(Beginning of Selected passage)

The ClusPro server (Kozakov et al., Citation2013; Citation2017; Vajda et al., Citation2017) was employed to analyze the docked binding affinity scores between a given ligand and receptor molecules. The server predicts the energy of the structures based on five different stability forces, namely, Van der Waals forces, electrostatic forces, Decoys as Reference States (DARS) energy algorithm, attractive and repulsive forces. The predicted structures are Fast Fourier Transformed to produce the top optimal cluster with the lowest energy at their centers.

Using the ClusPro server, the epitopes were docked to the Human Leukocyte Antigen (HLA) allele structures available in PDB ( and ). The allele structures for docking were prepared by Chimera. Specifically, the heteroatoms (atoms other than carbon) from the HLA structures were removed and the beta-microglobulin supporting structure was retained due to their function of providing stability to the HLA alleles in the host. Hydrogen atoms were added to the structures using the Tools  AddH menu option to create a pre-docking structure. Then several clusters were analyzed to verify the location and binding of the epitope to each HLA allele structure.

(End of Selected passage)

* _What you will do_: Do these statements agree with the passage on ClusPro docking? (a) The server predicts structure energy from five different stability forces. (b) The beta-microglobulin supporting structure was removed from the HLA structures. (c) Chimera was used to prepare the allele structures for docking. Answer yes or no for each, and quote the deciding words. You won't need the records for this.

(Beginning of Material supplied)

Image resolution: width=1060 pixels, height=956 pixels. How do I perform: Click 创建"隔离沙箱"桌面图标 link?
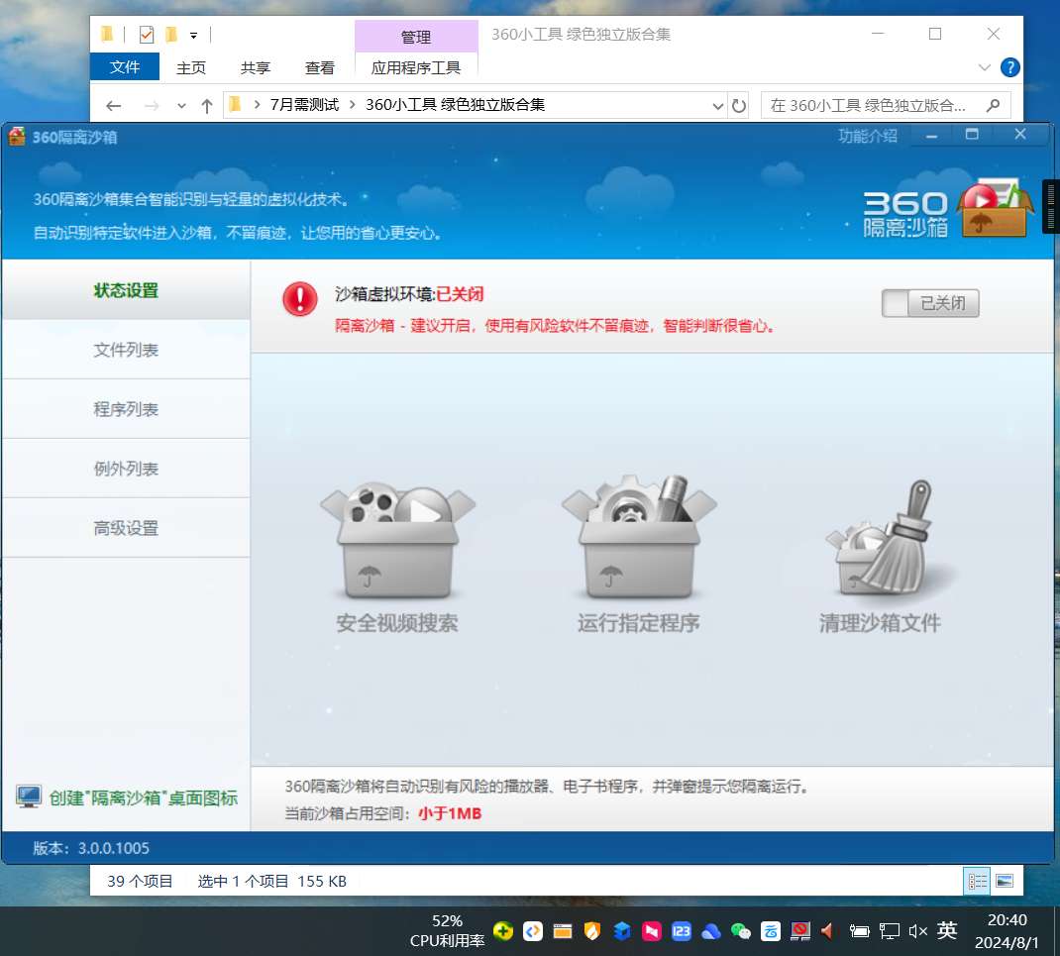143,797
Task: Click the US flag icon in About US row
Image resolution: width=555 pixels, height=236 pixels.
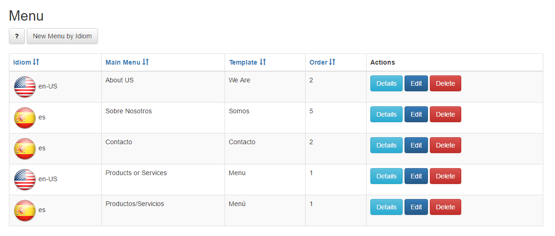Action: click(25, 87)
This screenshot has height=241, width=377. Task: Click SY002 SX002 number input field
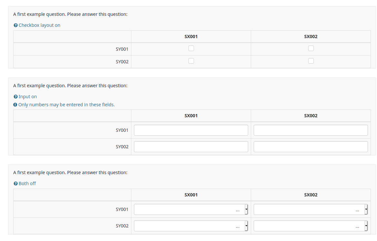click(311, 147)
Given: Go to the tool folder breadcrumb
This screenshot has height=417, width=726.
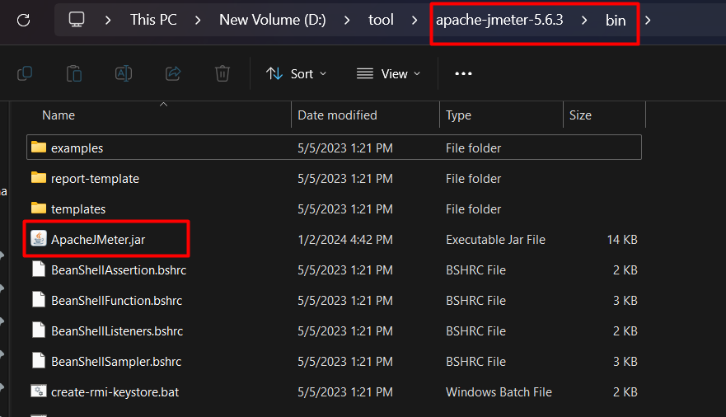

(End of Material supplied)

* _Solution to the problem_:
(a) Yes: "The server predicts the energy of the structures based on five different stability forces"
(b) No: "the beta-microglobulin supporting structure was retained"
(c) Yes: "The allele structures for docking were prepared by Chimera."